Action item →
In full and without deviation, write out the entries that follow.

[Collected data]

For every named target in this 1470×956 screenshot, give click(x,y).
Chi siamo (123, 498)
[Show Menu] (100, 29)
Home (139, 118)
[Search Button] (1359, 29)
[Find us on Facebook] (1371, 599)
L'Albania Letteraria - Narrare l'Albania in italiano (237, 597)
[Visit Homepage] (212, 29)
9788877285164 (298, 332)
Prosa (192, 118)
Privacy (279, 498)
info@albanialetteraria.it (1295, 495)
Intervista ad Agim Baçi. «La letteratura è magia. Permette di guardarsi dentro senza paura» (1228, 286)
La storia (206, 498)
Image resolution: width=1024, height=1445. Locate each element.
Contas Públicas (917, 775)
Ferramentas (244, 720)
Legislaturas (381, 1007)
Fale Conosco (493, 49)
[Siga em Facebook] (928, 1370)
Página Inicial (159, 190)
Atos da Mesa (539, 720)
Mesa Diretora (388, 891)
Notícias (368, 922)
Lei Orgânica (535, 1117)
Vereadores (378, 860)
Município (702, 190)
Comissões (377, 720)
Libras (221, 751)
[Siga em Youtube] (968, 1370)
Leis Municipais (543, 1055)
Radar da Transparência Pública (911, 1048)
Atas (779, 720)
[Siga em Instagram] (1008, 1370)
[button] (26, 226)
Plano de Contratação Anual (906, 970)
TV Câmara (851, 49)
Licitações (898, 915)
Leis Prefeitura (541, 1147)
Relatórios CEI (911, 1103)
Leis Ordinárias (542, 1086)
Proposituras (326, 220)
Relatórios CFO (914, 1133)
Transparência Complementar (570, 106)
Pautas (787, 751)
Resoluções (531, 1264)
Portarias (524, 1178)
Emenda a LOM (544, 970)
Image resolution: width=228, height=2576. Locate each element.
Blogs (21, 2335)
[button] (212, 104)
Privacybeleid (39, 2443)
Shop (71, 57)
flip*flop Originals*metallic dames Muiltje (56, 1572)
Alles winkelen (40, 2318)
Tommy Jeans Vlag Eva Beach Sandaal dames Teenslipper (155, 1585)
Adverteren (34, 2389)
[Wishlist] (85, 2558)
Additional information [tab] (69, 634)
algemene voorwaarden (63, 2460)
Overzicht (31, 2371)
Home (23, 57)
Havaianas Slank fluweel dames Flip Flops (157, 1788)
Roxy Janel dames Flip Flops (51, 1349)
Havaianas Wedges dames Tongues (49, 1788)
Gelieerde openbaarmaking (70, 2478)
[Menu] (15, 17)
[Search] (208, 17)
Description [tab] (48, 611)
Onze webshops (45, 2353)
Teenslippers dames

Task response →
For every named target in this 1470×956 screenshot, give click(x,y).
Chi siamo (123, 498)
[Show Menu] (100, 29)
Home (139, 118)
[Search Button] (1359, 29)
[Find us on Facebook] (1371, 599)
L'Albania Letteraria - Narrare l'Albania in italiano (237, 597)
[Visit Homepage] (212, 29)
9788877285164 (298, 332)
Prosa (192, 118)
Privacy (279, 498)
info@albanialetteraria.it (1295, 495)
Intervista ad Agim Baçi. «La letteratura è magia. Permette di guardarsi dentro senza paura» (1228, 286)
La storia (206, 498)
Image resolution: width=1024, height=1445. Locate each element.
Contas Públicas (917, 775)
Ferramentas (244, 720)
Legislaturas (381, 1007)
Fale Conosco (493, 49)
[Siga em Facebook] (928, 1370)
Página Inicial (159, 190)
Atos da Mesa (539, 720)
Mesa Diretora (388, 891)
Notícias (368, 922)
Lei Orgânica (535, 1117)
Vereadores (378, 860)
Município (702, 190)
Comissões (377, 720)
Libras (221, 751)
[Siga em Youtube] (968, 1370)
Leis Municipais (543, 1055)
Radar da Transparência Pública (911, 1048)
Atas (779, 720)
[Siga em Instagram] (1008, 1370)
[button] (26, 226)
Plano de Contratação Anual (906, 970)
TV Câmara (851, 49)
Licitações (898, 915)
Leis Prefeitura (541, 1147)
Relatórios CEI (911, 1103)
Leis Ordinárias (542, 1086)
Proposituras (326, 220)
Relatórios CFO (914, 1133)
Transparência Complementar (570, 106)
Pautas (787, 751)
Resoluções (531, 1264)
Portarias (524, 1178)
Emenda a LOM (544, 970)
Image resolution: width=228, height=2576. Locate each element.
Blogs (21, 2335)
[button] (212, 104)
Privacybeleid (39, 2443)
Shop (71, 57)
flip*flop Originals*metallic dames Muiltje (56, 1572)
Alles winkelen (40, 2318)
Tommy Jeans Vlag Eva Beach Sandaal dames Teenslipper (155, 1585)
Adverteren (34, 2389)
[Wishlist] (85, 2558)
Additional information [tab] (69, 634)
algemene voorwaarden (63, 2460)
Overzicht (31, 2371)
Home (23, 57)
Havaianas Slank fluweel dames Flip Flops (157, 1788)
Roxy Janel dames Flip Flops (51, 1349)
Havaianas Wedges dames Tongues (49, 1788)
Gelieerde openbaarmaking (70, 2478)
[Menu] (15, 17)
[Search] (208, 17)
Description [tab] (48, 611)
Onze webshops (45, 2353)
Teenslippers dames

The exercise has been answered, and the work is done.